Rio Tinto Alcan said on Wednesday that it has declared force majeure on aluminum output from two of its smelters in Canada due to separate operational and labour issues that have curtailed production at the sites.
The company, a unit of Anglo-Australian mining giant Rio Tinto Group , started slashing production at its Alma smelter in Quebec on Jan. 1, when it locked out more than 750 unionized workers after contract talks broke down.
A spokesman also confirmed that the company has been forced to reduce output from its Shawinigan, Que., smelter due to a circuitry failure.

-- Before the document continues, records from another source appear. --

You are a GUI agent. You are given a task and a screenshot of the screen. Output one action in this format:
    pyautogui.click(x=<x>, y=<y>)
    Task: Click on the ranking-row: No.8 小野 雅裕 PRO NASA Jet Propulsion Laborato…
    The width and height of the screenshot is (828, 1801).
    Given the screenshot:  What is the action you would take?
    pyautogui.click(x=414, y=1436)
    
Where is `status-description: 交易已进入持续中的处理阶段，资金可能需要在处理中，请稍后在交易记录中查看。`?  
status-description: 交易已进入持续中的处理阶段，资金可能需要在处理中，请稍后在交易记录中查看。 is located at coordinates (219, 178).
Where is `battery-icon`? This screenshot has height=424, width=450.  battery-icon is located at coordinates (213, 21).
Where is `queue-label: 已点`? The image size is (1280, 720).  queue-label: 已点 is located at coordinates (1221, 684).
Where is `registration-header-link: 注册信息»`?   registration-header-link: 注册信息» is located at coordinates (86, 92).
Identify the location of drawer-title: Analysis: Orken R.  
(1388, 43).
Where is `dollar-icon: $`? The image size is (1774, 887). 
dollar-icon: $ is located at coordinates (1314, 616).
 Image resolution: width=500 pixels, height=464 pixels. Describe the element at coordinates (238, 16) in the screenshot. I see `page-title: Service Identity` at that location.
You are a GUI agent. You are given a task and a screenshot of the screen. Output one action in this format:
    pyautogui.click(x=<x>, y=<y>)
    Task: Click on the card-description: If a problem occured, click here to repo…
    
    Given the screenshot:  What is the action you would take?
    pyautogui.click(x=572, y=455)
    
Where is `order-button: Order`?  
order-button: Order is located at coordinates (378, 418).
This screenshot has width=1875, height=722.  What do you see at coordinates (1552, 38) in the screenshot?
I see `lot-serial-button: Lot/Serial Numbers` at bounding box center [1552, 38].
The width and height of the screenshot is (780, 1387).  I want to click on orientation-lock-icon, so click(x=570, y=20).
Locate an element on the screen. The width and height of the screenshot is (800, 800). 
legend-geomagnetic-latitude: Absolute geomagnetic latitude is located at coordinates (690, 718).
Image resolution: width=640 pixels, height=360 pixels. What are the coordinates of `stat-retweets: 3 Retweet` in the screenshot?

The facility, which can produce 100,000 tonnes of aluminum a year, is now operating at 50 per cent capacity after two of its four smelting cells were halted.
The company, which has already decided to permanently end operations at Shawinigan by December, 2014, has yet to decide on whether it will bring the two idled smelting cells back into production before operations at the facility wind down.
The price of aluminum, used in a wide range of applications from packaging, to cars, airplanes, and electronics, has fallen recently as the euro zone crisis and other economic woes have triggered concerns about global growth and demand for industrial metals.
The London Metal Exchange three-month aluminum price was last indicated at $2,065.10 a tonne, down roughly 16 per cent from a year ago.
Alma, which is Rio Tinto’s largest wholly owned aluminum smelter, will for now operate at one-third of its 438,000-tonne-a-year capacity, the company said.
The company said on Wednesday that the production cuts had forced it to declare force majeure earlier this week to certain clients that rely on output from the two facilities.
Force majeure is a clause included in contracts that removes liability for natural and unavoidable events that restrict companies from fulfilling their obligations.
Customers that source product from Alma have been told that the labour situation may result in delayed orders and/or extended delivery dates.
Customers of Shawinigan’s output have been informed that Rio may be able to minimize the disruption of orders, if it is able to maintain current production levels from its operational smelting cells at the facility.